Track:

Location:

Pacific DEKJ

Duration

Duration:

1:40pm - 2:30pm

Level:

Intermediate

Persona:

Architect

Key Takeaways

Hear about Netflix’s motivation in creating a Chaos Automation Platform (ChAP).
Understand techniques Netflix used to implement ChAP, and how it helps teams identify systemic weaknesses.
Understand how to apply failure injection testing in a way that still protects customers and evolves the architecture.

Abstract

Imagine a world where you receive an alert about an outage that hasn’t happened yet. At Netflix, we are building a Chaos Automation Platform (ChAP) to realize this vision. ChAP runs experiments to test that microservices are resilient to failures in downstream dependencies. These experiments run in production. ChAP siphons off a fraction of real traffic, injects failures, and measures how these failures change system behavior.

ChAP focuses on a specific type of failure: a failed RPC call between microservices. Many types of failures at the level of an individual service can be modeled as an RPC failure or delay: a service that crashes, runs out of resources, or is highly loaded will appear to a client as either returning an error or increased latency.

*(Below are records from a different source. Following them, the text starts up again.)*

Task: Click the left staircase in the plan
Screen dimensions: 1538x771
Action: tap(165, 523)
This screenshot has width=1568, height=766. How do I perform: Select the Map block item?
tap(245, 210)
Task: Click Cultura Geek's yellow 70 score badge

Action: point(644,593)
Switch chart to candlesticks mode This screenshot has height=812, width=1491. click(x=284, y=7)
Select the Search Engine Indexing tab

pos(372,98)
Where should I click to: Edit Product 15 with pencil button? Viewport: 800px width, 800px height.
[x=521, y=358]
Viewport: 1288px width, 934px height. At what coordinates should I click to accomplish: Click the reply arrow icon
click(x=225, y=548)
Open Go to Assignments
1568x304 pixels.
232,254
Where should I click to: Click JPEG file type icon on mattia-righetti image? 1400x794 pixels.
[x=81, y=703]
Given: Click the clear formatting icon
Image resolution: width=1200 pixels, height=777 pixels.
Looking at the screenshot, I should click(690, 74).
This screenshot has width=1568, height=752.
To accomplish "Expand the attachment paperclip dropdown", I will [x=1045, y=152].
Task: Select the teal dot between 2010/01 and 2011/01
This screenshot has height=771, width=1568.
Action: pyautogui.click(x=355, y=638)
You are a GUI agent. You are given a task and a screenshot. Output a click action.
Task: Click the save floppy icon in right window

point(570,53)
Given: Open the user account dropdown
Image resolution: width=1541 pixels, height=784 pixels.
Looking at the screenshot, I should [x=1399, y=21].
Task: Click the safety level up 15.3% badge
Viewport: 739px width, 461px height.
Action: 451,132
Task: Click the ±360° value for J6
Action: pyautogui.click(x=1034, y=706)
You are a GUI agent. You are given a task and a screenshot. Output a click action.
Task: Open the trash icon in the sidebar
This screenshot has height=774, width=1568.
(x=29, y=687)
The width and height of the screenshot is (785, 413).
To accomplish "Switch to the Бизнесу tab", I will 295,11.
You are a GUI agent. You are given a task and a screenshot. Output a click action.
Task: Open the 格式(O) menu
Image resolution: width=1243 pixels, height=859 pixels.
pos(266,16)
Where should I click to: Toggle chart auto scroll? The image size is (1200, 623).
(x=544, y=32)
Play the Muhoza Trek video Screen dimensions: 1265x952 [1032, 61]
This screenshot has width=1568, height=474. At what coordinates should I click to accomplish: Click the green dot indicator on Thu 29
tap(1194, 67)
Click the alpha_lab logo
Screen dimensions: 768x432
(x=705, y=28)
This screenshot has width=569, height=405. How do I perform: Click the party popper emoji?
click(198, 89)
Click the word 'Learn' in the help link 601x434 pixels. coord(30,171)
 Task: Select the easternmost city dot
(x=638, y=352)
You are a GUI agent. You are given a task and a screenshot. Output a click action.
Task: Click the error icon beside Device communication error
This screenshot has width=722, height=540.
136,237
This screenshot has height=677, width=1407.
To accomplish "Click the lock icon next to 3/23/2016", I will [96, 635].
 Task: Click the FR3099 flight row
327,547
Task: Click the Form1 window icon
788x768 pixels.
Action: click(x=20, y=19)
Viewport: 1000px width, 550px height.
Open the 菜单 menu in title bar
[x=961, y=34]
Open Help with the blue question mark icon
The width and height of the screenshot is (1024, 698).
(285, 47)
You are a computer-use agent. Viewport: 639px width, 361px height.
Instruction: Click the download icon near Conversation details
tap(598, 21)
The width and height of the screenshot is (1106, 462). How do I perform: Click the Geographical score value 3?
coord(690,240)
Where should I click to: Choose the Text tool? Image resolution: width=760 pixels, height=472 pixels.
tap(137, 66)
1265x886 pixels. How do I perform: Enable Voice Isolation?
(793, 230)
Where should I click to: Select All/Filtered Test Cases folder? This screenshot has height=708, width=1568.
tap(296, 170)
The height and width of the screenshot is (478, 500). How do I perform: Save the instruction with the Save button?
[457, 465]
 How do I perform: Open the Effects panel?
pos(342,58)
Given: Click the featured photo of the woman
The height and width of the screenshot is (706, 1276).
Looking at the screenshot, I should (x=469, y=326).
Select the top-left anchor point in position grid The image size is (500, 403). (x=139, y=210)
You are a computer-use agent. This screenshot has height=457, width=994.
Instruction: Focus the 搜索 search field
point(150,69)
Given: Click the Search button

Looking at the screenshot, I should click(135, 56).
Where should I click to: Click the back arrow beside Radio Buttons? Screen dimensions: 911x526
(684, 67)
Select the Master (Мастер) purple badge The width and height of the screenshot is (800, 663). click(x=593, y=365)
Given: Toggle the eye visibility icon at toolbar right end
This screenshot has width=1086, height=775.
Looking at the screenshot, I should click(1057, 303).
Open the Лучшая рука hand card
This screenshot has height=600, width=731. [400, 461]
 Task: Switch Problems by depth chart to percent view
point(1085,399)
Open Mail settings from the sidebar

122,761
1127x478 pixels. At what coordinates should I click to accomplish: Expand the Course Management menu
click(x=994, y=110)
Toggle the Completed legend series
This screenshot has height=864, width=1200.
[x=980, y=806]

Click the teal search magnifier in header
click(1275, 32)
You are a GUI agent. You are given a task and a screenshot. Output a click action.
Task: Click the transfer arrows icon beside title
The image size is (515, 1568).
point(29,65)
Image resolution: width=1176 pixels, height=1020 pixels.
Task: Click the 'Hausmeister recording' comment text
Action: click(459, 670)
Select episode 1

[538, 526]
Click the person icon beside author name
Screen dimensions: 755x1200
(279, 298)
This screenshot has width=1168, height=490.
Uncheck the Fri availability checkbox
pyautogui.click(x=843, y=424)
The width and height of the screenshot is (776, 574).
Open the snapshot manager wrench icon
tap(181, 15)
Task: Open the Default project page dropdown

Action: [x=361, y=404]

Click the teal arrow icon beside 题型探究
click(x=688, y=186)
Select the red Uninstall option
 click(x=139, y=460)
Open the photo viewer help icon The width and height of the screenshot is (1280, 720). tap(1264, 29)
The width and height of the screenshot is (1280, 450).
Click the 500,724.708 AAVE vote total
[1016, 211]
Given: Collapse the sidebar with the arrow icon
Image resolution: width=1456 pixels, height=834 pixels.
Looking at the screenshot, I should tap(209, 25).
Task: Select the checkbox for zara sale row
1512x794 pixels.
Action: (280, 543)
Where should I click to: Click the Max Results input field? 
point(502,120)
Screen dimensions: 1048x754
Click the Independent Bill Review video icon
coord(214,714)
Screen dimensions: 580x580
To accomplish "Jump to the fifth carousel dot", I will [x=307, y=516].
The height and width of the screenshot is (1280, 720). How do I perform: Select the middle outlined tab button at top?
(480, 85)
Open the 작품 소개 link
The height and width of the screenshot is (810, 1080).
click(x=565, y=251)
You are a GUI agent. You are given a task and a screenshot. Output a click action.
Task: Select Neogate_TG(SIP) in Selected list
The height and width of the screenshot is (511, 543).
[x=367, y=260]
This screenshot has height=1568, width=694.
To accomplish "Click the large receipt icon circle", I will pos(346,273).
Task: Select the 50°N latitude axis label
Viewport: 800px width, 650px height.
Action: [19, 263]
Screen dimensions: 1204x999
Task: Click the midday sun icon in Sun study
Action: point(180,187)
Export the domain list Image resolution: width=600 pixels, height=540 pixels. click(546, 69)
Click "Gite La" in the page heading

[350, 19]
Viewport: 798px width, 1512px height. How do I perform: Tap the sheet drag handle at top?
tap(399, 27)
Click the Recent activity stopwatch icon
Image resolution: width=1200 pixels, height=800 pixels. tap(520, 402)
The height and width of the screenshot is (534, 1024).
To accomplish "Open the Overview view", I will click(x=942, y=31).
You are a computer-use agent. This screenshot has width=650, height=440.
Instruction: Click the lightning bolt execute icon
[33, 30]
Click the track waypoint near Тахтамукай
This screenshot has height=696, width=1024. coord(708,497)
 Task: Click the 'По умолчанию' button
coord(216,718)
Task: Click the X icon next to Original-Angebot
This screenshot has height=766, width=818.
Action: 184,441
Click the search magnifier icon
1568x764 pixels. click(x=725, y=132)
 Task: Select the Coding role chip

This talk will cover the motivation behind ChAP, how we implemented it, and how Netflix service teams are using it to identify systemic weaknesses.

Interview

Question:

QCon: What is your role today and where did ChAP come from?

Answer:

Ali: I’m a chaos engineer at Netflix. The team goal for the Chaos Team is to leverage chaos to improve the reliability of services. We found value with consulting with other teams on failure injection, but that didn't scale well across the organization. We used the learnings from the individual engagements to build a platform (ChAP) that better leverages failure injection across netflix.

Question:

QCon: I am not familiar with ChAP. Can you tell me a bit about it?

Answer:

Ali: ChAP is what we call our Chaos Automation Platform. It does failure testing by separating out a fraction of the traffic and running it through an experiment and control cluster. We then inject failure into the experiment cluster and compare the results versus the control to find any issues or potential problems with the system.

Question:

QCon: So when you break off a section of traffic like that, how do you protect the customer from experiencing degradation in their services?

Answer:

Ali: We take a couple of precautions. First, we do some local testing internally with different devices connected to production environment. We inject failure into just those devices and make sure everything is working correctly. Then we run a larger scale experiment. If we do uncover a problem that happens at a larger scale, we can quickly stop that experiment. We do real-time analysis on the metrics in order to mitigate impact as quickly as possible.

Question:

QCon: What’s the motivation for your talk?

Answer:

Ali: I want to increase awareness about failure injection and how we can use it to make complex systems more reliable. If there are more practitioners of chaos engineering, then together we can all advance the field, as it is a new field.

Question:

QCon: What are your key takeaways for this talk?

Answer:

Ali: One of the main takeaways would be the effectiveness of failure injection testing and how we can apply it in a much less impactful way.

Question:

QCon: Are there small steps that I can take to perform this kind of test? Or is it this big kind of multi-region failover environment where I have got to deal with losing DNS, that there is just this huge thing that I have got to deal with?

Answer:

Ali: When we talk about chaos, people often think of Chaos Monkey, where you are injecting chaos in a sense. With ChAP we are injecting failure in a much more controlled manner into a system that is chaotic by nature. We try to understand where we are injecting failure, and how we are injecting failure. I will talk about some examples and some learnings that we’ve had and cover incremental steps that we can take to have big wins using the failure injection.

Question:

QCon: How has ChAP help Netflix make the architecture more resilient? Any interesting stories you’ll share?

Answer:

Ali: For one of our services, the expectation was that when the service is down, it is not that impactful to the user experience and that the UI would handle that failure gracefully. Instead of displaying the movies that are personalized to your experience, we would display a set of popular movies instead. This fallback would be a decent customer experience.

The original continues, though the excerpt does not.